▶ **Exercise**: The answer must reproduce every record exactly, with all pictures omitted.

▶ **Saved entries**:
===

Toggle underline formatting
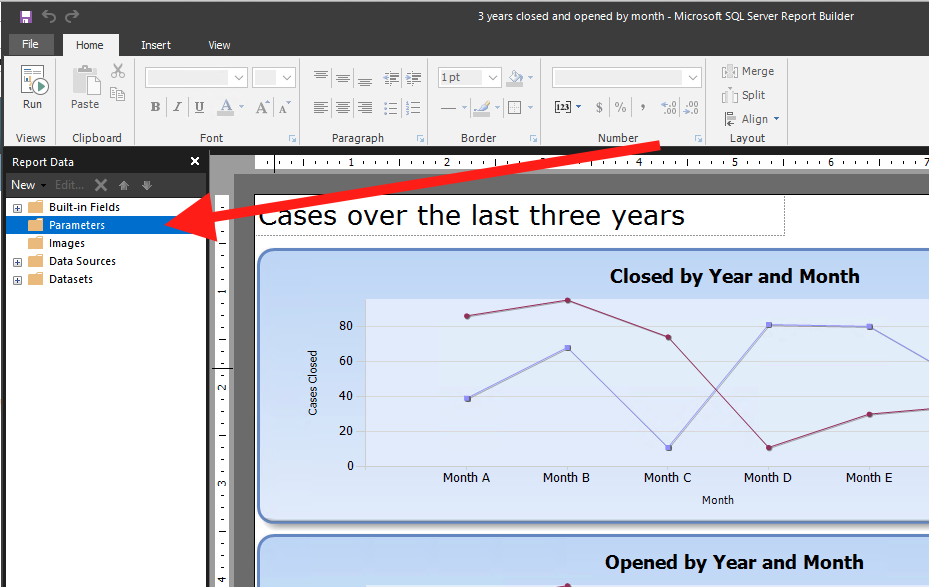The height and width of the screenshot is (587, 929). tap(199, 107)
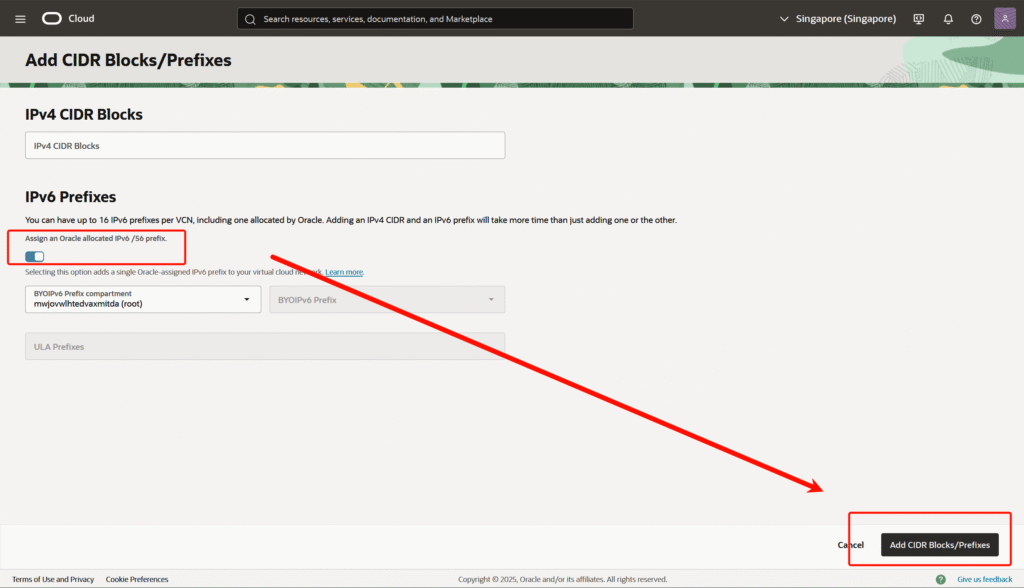Click the search magnifier icon
Image resolution: width=1024 pixels, height=588 pixels.
[x=250, y=19]
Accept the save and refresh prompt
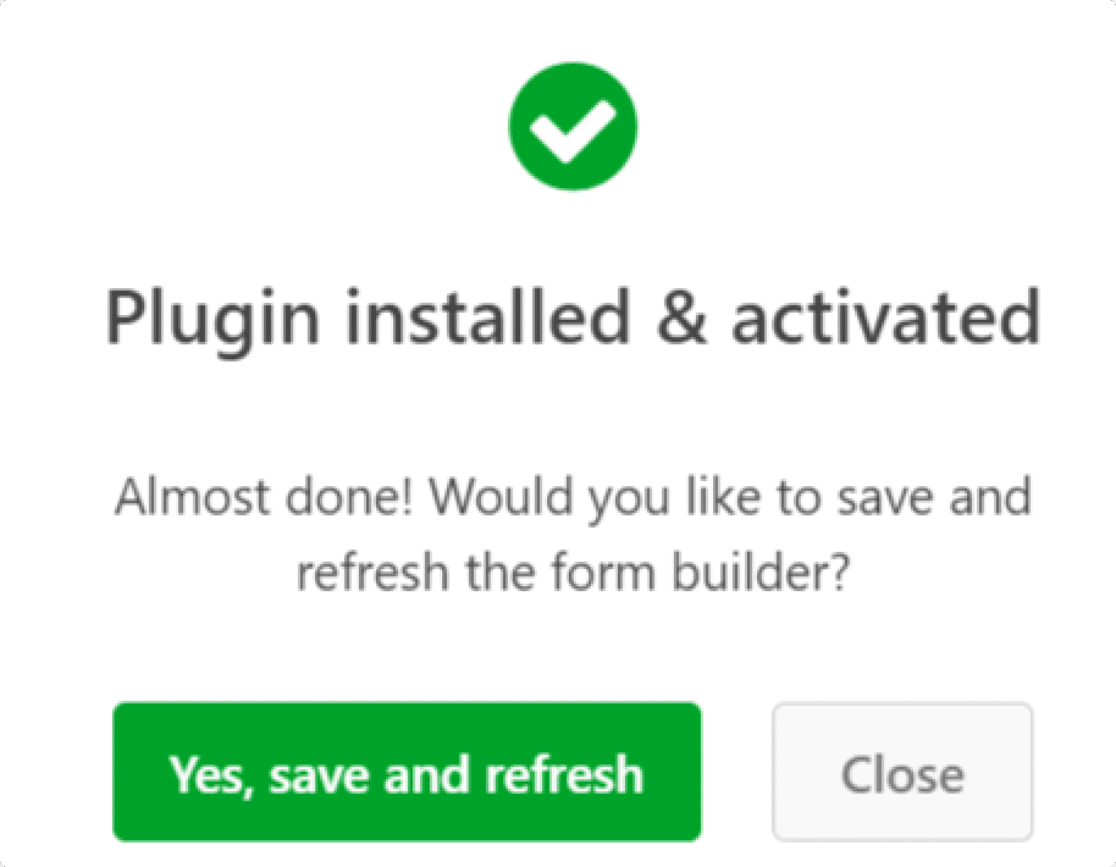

===

▶ **Task answer**:
Toggle underline formatting
The height and width of the screenshot is (587, 929). tap(199, 107)
Click the search magnifier icon
Image resolution: width=1024 pixels, height=588 pixels.
[x=250, y=19]
Accept the save and refresh prompt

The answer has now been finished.